··· Page text

And so you have two opposed American life-styles crossing paths, somewhere in Oklahoma, like ships in the night. The characters in one movie are seeking what the characters in the other are escaping. Maybe that's what both movies are about; In any case, none of the characters succeed in escaping their pasts or reaching their goals. Or, as Peter Fonda says in "Easy Rider," we blew it; we all blew it.
That may not be entirely accurate. Here and there in these states, there are no doubt millions of people who, by and large, are happy. By and large, I'm happy most of the time myself. But the catch is, what are we getting out of it? Should a life contribute something? Should it seem to have a meaning? It is enough to be happy, or must one be surrounded by a metaphysical glow of significance?
The search for personal fulfillment is such an American theme we hold the patent on it. For a long time, we had the West. If you didn't like it here, you could always head there. But then, about the time of "The Grapes of Wrath" the West fell through as a place to go when things were bad at home. And ever since then, the great American search has to hit the road. Route 66. The Wabash Cannonball. I hear that train a-comin'....
Basically the search is the same no matter how you undertake it. The young wife (Shirley Knight) In "The Rain People" and the Peter Fonda character in "Easy Rider" are lineal descendants of the most typical American searcher of them all, Huckleberry Finn. The rules of the game say these searches are always undertaken by two companions: a sophisticate, and an innocent. So Huck Finn takes along the slave, Jim. And Peter Fonda takes along the pothead (played by Dennis Hopper). And Shirley Knight picks up a hitchhiker (James Caan) who was a college football player until he got banged on the head and that made him an innocent.

······
··· Provided records

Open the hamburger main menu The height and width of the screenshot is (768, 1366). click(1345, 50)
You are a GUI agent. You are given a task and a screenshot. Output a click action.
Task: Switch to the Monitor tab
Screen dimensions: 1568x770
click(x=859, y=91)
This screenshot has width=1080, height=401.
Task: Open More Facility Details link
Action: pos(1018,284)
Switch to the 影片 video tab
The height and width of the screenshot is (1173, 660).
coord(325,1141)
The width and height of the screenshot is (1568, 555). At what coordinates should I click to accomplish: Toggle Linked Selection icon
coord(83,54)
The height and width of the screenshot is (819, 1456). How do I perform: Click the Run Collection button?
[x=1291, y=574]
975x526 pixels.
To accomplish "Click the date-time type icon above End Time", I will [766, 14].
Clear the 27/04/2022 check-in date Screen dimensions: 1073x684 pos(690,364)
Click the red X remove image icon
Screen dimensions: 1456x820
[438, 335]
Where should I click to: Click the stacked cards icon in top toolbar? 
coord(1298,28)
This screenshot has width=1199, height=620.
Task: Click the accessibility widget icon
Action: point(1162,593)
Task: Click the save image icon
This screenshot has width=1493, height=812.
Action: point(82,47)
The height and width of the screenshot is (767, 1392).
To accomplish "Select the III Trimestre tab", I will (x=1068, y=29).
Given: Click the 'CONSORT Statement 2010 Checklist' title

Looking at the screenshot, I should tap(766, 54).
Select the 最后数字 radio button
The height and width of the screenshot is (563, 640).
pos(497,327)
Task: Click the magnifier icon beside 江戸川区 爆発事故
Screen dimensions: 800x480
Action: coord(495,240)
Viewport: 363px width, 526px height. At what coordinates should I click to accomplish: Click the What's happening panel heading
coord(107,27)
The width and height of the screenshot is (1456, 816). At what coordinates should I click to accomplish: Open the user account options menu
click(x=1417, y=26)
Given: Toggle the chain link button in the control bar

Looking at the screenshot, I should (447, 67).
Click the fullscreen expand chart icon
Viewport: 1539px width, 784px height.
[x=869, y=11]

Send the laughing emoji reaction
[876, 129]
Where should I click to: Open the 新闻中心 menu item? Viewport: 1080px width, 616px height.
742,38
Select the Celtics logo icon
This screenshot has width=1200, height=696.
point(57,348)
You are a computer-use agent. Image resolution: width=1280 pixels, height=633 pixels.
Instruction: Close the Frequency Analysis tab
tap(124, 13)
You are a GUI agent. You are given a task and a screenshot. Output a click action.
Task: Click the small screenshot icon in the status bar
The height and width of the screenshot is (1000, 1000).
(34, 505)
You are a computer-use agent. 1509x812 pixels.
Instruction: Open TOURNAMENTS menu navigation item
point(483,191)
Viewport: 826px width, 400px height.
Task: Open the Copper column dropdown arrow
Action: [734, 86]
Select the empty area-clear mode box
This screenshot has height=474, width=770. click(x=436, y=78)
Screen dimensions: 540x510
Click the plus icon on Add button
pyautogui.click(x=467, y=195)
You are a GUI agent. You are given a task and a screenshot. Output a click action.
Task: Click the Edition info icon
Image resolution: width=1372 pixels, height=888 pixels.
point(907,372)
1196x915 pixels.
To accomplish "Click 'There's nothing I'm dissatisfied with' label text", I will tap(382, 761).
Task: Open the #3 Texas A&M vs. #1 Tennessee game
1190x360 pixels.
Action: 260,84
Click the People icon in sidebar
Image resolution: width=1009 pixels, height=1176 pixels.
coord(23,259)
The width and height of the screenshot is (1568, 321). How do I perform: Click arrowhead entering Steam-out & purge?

······

_Brief_
Return the part of the film essay between "Basically the search" and "him an innocent.", inclusive, copied exactly. The items are drawn from a different source than the film essay.

_Solution_
Basically the search is the same no matter how you undertake it. The young wife (Shirley Knight) In "The Rain People" and the Peter Fonda character in "Easy Rider" are lineal descendants of the most typical American searcher of them all, Huckleberry Finn. The rules of the game say these searches are always undertaken by two companions: a sophisticate, and an innocent. So Huck Finn takes along the slave, Jim. And Peter Fonda takes along the pothead (played by Dennis Hopper). And Shirley Knight picks up a hitchhiker (James Caan) who was a college football player until he got banged on the head and that made him an innocent.